For occasional use, an electric space heater may provide the heat you need provided you can afford the short time it will take to heat the area before starting work. Many electric space heaters work well for small spaces and, while there are larger units, they may not offer the efficiency in a garage heater you are looking for.
A gas garage heater may work better for someone who spends a lot of time working in their garage. Whether natural gas or propane, a gas-fired garage heater will need to be properly vented to insure potentially toxic fumes are released outdoors. Additionally, it is recommended, and in some areas required, the gas and electric connections are completed by a licensed professional.
Overhead heaters, gas or electric, can be hung from the ceiling and provide an even distribution of forced warm air throughout the entire structure. A garage heater of this type is generally used in larger garages with substantial use.

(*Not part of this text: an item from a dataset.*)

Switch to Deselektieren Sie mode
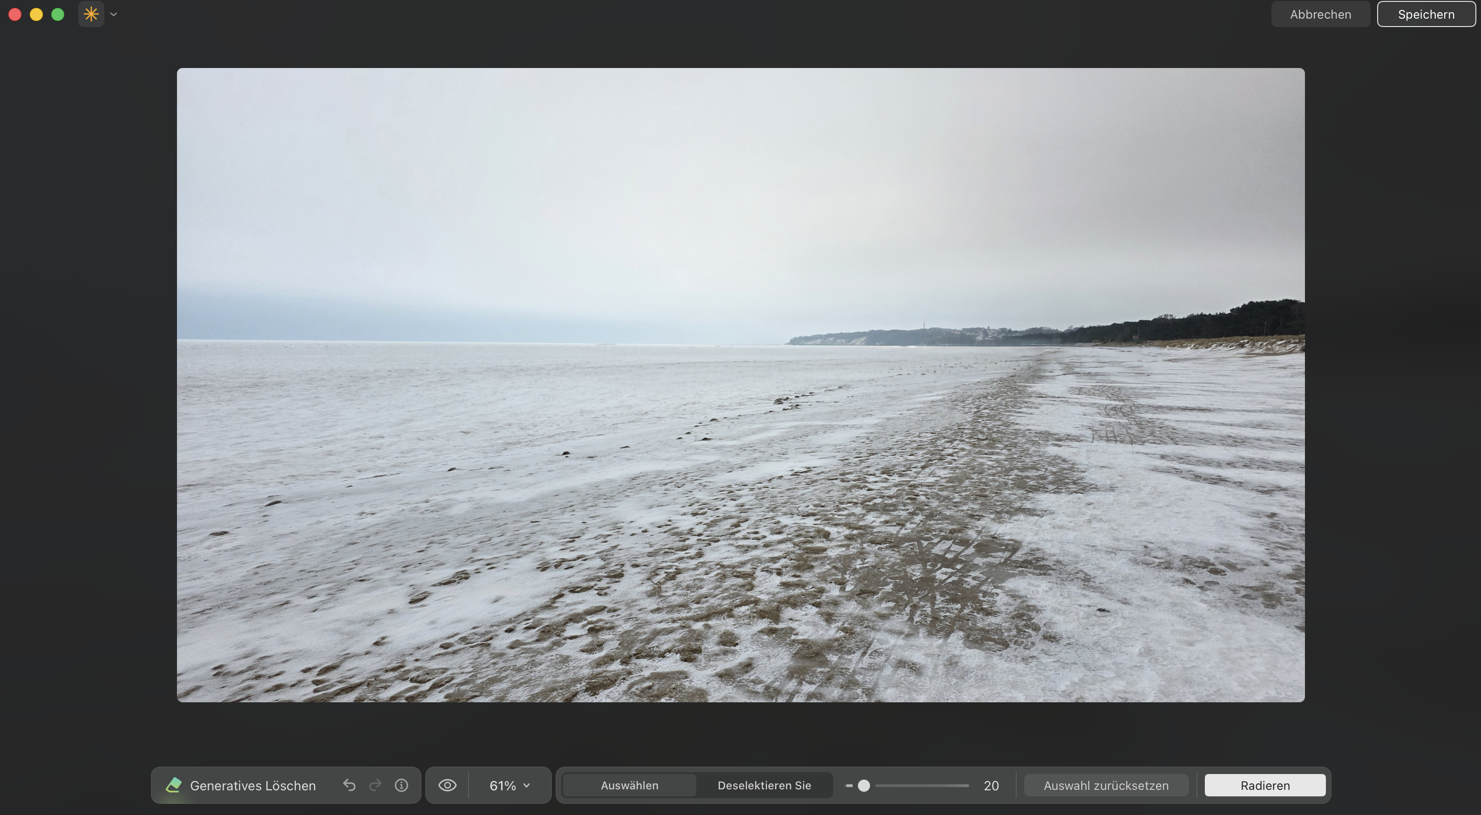 764,785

Thermostats Control Inside Temperature
Many hard-wired garage heaters will also have a thermostat to control the temperature in the garage. This is especially useful if you plan to maintain a constant heat for preservation of a vehicle or other supplies. This type garage heater, which is generally more expensive, can be useful if you plan to use the garage on a regular basis.
Forced air garage heaters, that is those whose heat is dispersed by a fan or other mechanical means, offer a much better air flow than gravity heaters. Much like older-style wood burning stoves, count on the rising of the heat forcing cold air down closer to the heating unit to prompt circulation of the warm air.
Once such array for a garage heater could be a stove on one side of the garage, which is fitted with a cone-shaped collector, then to duct work through the garage with connected down flow pipes. Heated air from the stove rises into the collector, then is moved through the piping and throughout the garage. Creating a gravity forced source of heat beyond the immediate area of the stove. The stove itself, however would need to be properly vented and the open flame from a wood burning stove can be a potential fire hazard.